Where as with Noah my milk never really came in, I came in spades for Lia. From the start I was able to pump an ounce or two from each side even after I fed her. We’re only three weeks in and I’ve stored up over 60 oz of milk in our freezer (is it ludicrous to buy a deep freeze just to store my breast milk??:) ).
I think another factor in our success is that I’m more relaxed this time around. With Noah and his jaundice I was frantic to make sure he was getting enough to eat. With Lia I know that as long as she’s pooping and peeing that she’s getting enough (that was the case with Noah but as a first time mom I was a bit of a control freak about things:) ).
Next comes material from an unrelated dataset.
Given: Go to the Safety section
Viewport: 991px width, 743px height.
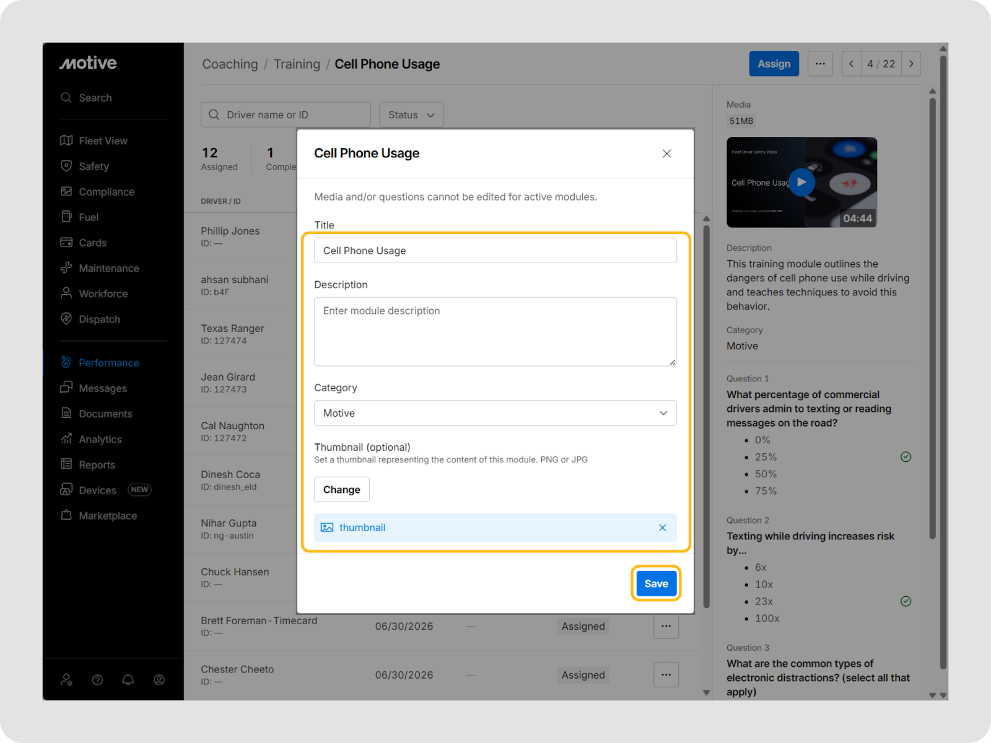Looking at the screenshot, I should [x=94, y=166].
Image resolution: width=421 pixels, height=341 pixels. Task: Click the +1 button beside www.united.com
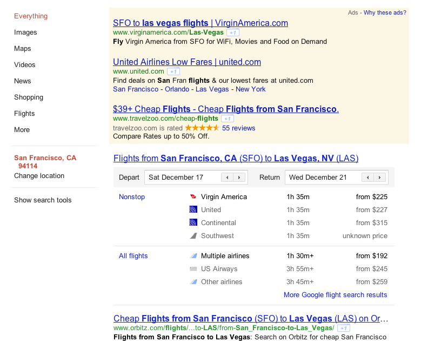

I know she’s doing well because she only lost a few oz in that first few days home and gained it all right back within the week. I realize this time around the my main job is to feed here and sometimes that means we never leave the house or even the couch (i’ve also become proficient at walking around holding her while she nurses so that I can help Noah do things). It’s a whole different mind set.
So, for now I’m still taking it week by week. I’m not saying I’ll BF for the full first year but I am saying that we’ll go as long as we can go and right now I have no plans to stop which is so much more than I could have ever said at this point with Noah.
For mom’s that had a hard time with their first, did you find more success with your second (and subsequent?). What do you think was the difference?